Setting up the integration

This section describes how administrators can build OO flows and jobs that are integrated with SA.

Setting up OO flows

As an SA-OO integration administrator, you need to set user permissions, check that your system has the required environment, and import the required OO SDK Client Certificate.

Set user permissions

Users of OO flows must have the following OO permissions:

Required OO flow user permissions

Permission

Verify Permission Settings in the SA Client

AdministerFlowIntegrations

(ability to configure the OO integration settings)

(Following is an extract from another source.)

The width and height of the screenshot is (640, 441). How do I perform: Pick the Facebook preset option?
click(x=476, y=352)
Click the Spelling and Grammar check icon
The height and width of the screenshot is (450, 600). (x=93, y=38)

Select Administration in the navigation panel. If the Flow Integrations option appears in the list of choices in the navigation tree, the permission has been granted.

RunFlowOption

(ability to run OO flows)

Select Devices in the navigation panel. Select Servers > All Managed Servers. Right-click a server name and choose Run. If the Flow... option is visible, the permission has been granted.

Check the environment

Your system must have the following:

  • SA version 10.0
  • HPE Operations Orchestration (OO) version 10.x.
  • OO installation server networked to an SA core server
  • Valid OO SDK Client Certificate to communicate with OO (see Importing the OO SDK Client Certificate)

Import the OO SDK client certificate

You must import the certificate before users can run OO flows from SA.

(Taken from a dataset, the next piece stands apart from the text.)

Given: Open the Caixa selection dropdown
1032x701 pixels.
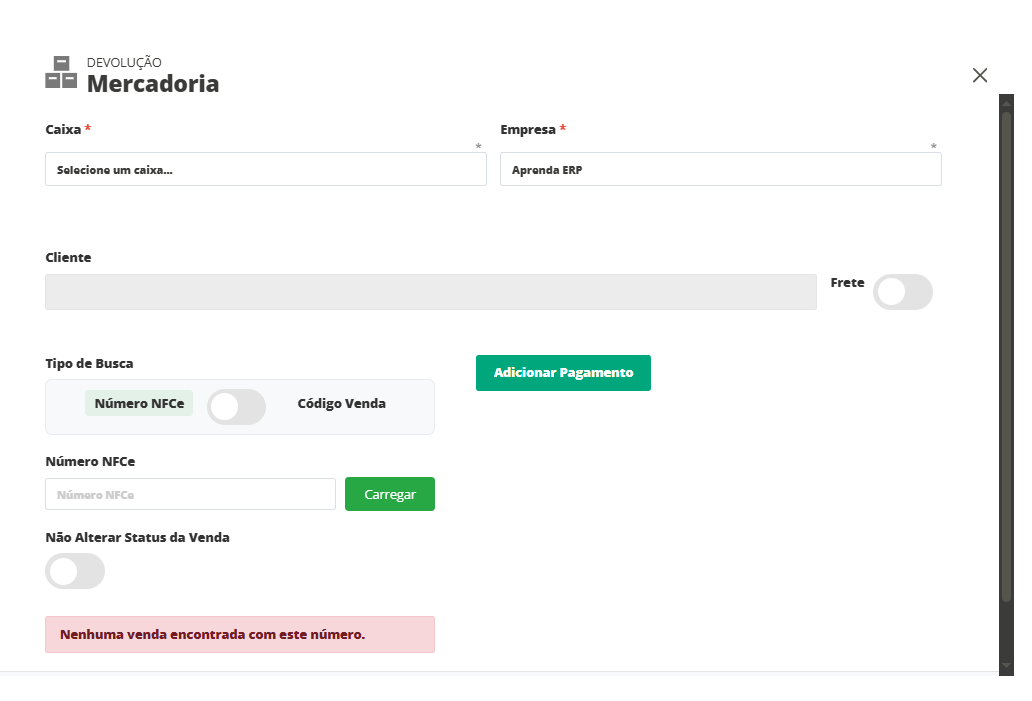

Note If your architecture includes a master core and one or more secondary cores, follow the steps in this section for the master core and for each of the secondary cores. Similarly, if your SA computer has a sliced-core installation with one or more slices, repeat the steps for each slice.

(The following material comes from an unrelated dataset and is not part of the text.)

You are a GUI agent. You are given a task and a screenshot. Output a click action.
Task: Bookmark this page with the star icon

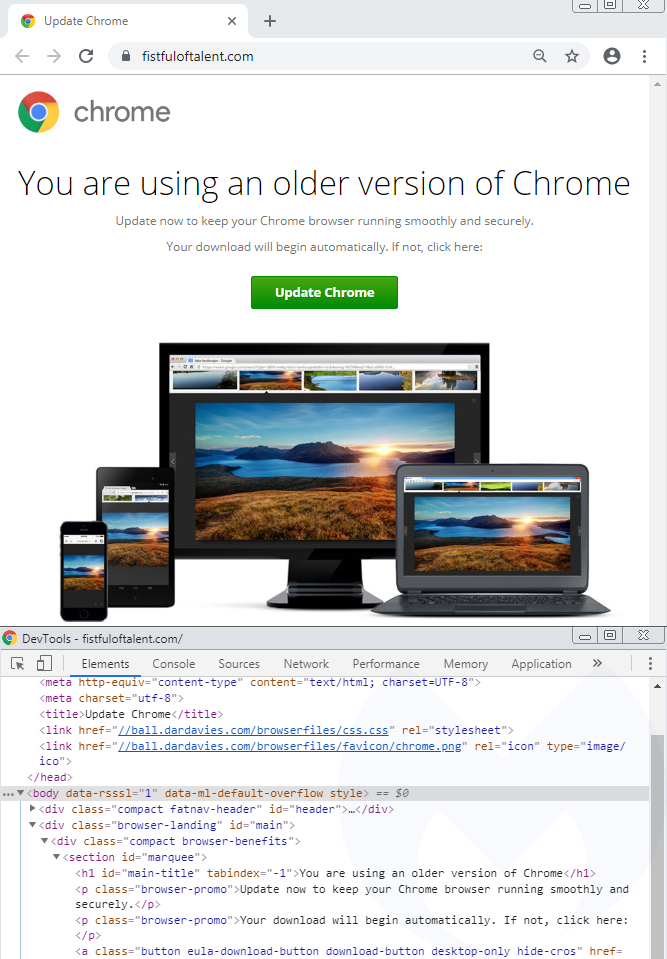tap(572, 57)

To import the certificate:

  1. Stop the Web Services Data Access Engine (Twist):
    /etc/init.d/opsware-sas stop twist
  2. Transfer the OO Central Certificate to SA:

    (When you are prompted for a password for the next steps, use: changeit)
    1. Export the OO Central Certificate:

      The procedure to export the certificate may differ, depending on the OS version you have on your OO server. For more details see the OO documentation.

      Note The certificate export command must be run on the OO server (the client certificate is not bundled with SA).

      Example command, exporting from an OO 10.x instance installed on a Windows server:

      <OO_INSTALL_DIR>\java\bin\keytool.exe -exportcert -alias tomcat -file C:\oocentral.crt -keystore <OO_INSTALL_DIR>\central\var\security\key.store

      Next, make sure you copy the C:\oocentral.crt file to the SA core, under /tmp/oocentral.crt.

    2. Import the OO Central Certificate to the SA Java Runtime Environment (JRE) Keystore:

      /opt/opsware/openjdk/jre/bin/keytool -importcert -alias oocert -file /tmp/oocentral.crt -keystore /opt/opsware/openjdk/jre/lib/security/cacerts

      Note The example above uses the alias: oocert. However, any alias can be used when importing the certificate, as long as it is not already used in that keystore.

  3. Check that the OO Central Certificate was imported successfully:

    /opt/opsware/openjdk/jre/bin/keytool –list –alias oocert –keystore /opt/opsware/openjdk/jre/lib/security/cacerts

    Example output:

    oocert, Feb 3, 2010, trustedCertEntry,
    Certificate fingerprint (MD5): DF:DD:22:1B:A2:1E:A9:9C:1C:AF:8F:E0:14:1F:B5:E0

  4. Restart the Web Services Data Access Engine (Twist):

    /etc/init.d/opsware-sas restart twist

Note If a jssecacerts file is present in the same location as cacerts (/opt/opsware/openjdk/jre/lib/security/), either remove the jssecacerts file or make sure to import the certificate in jssecacerts instead of cacerts.

Setting up OO jobs

As an SA-OO jobs administrator, you need to create the following permissions so users can work with jobs in SA:

User Permissions

Permission

Description

Check in the SA Client

AdministerFlowIntegrations

Configure the OO integration settings

Select Administration in the navigation panel. If the Flow Integrations option appears in the list of choices in the navigation tree, the permission has been granted.

RunFlowOption

(for users who want to run flows)

Run OO flows

Select Devices in the navigation panel. Select Servers > All Managed Servers. Right-click a server name and choose Run. If the Flow.. option is visible, the permission has been granted.